--- BEGIN Record set ---

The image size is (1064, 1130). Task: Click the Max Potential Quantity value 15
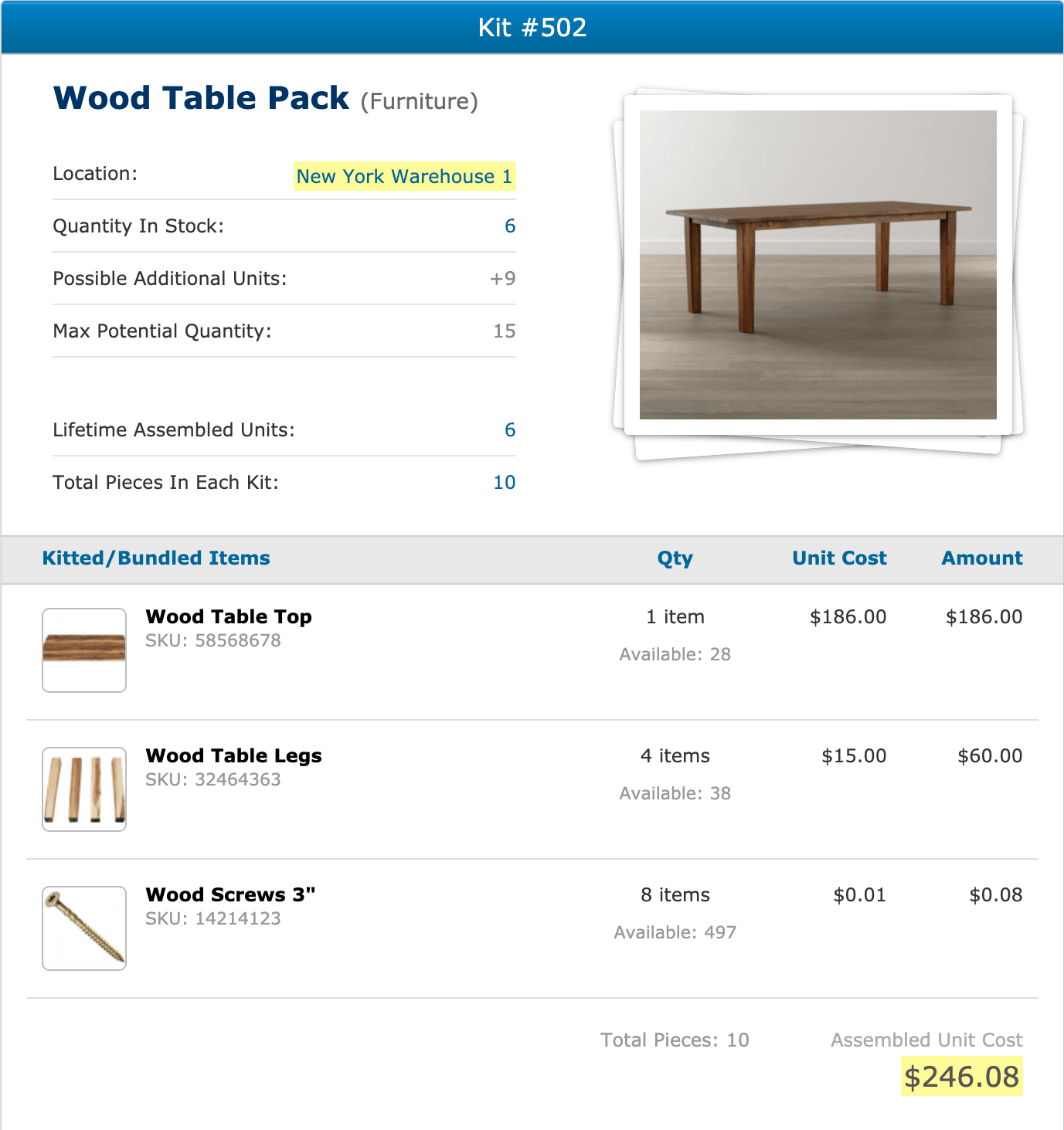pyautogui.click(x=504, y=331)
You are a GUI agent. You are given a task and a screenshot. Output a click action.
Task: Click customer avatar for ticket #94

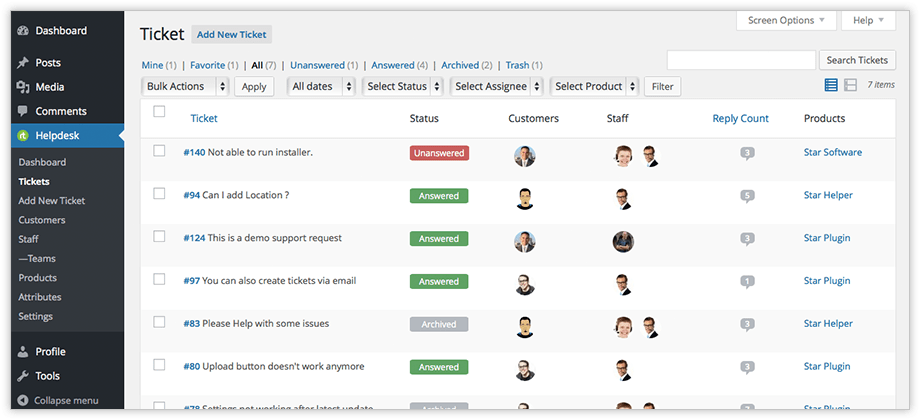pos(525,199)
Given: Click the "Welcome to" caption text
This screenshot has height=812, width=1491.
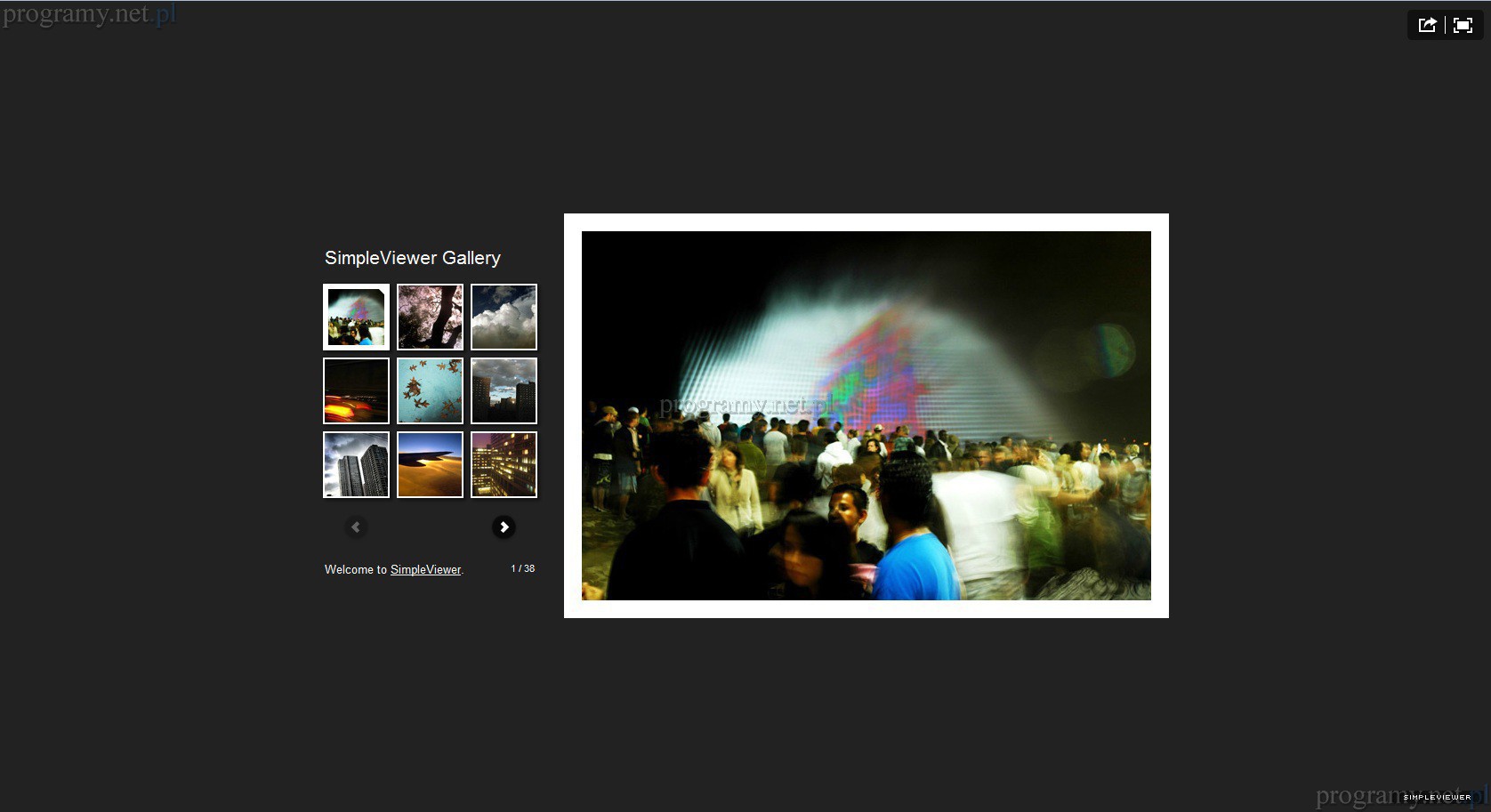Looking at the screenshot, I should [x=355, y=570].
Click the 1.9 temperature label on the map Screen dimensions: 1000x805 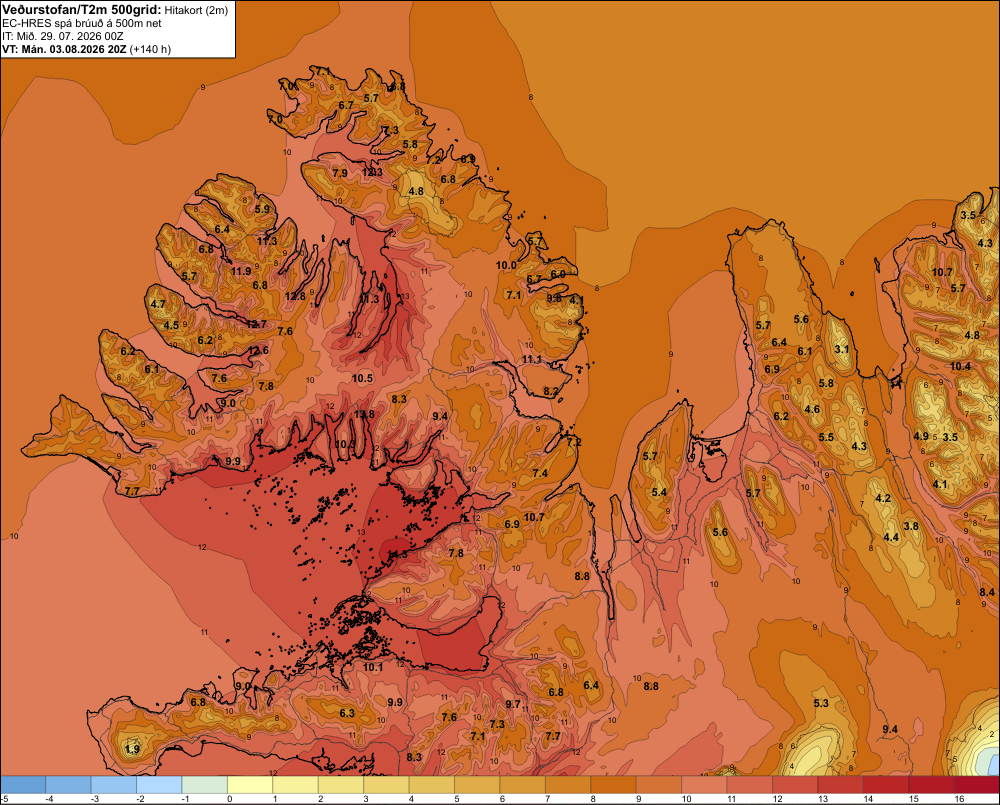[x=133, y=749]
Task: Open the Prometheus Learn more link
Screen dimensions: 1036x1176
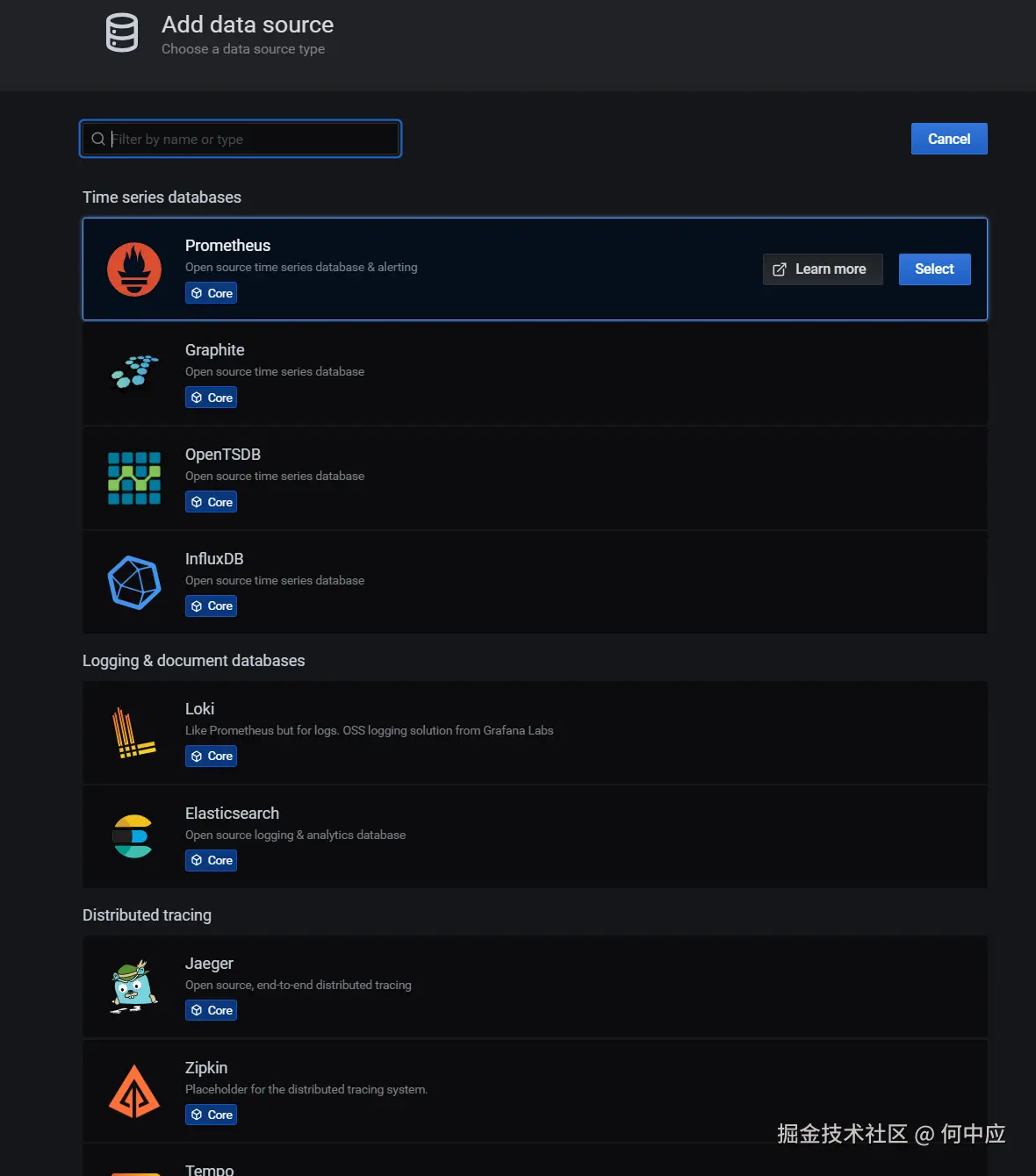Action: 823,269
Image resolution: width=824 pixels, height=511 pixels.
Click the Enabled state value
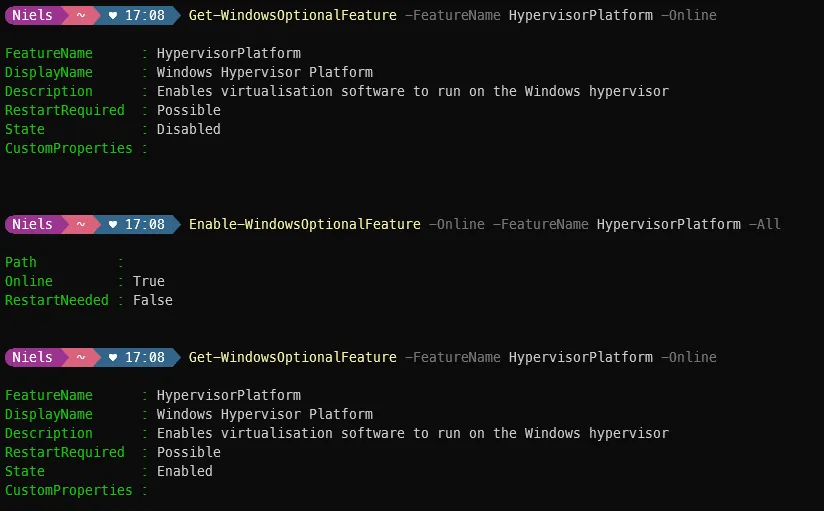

--- END Record set ---

_Task goal_
Rewrite the lines starting at the one containing "Image resolution: width=824" and ending at the end of the records, replacing "Enabled" with "Disabled" and keeping everything else unchanged. Leave the pictures out of your answer.

_Reply_
Image resolution: width=824 pixels, height=511 pixels.
Click the Disabled state value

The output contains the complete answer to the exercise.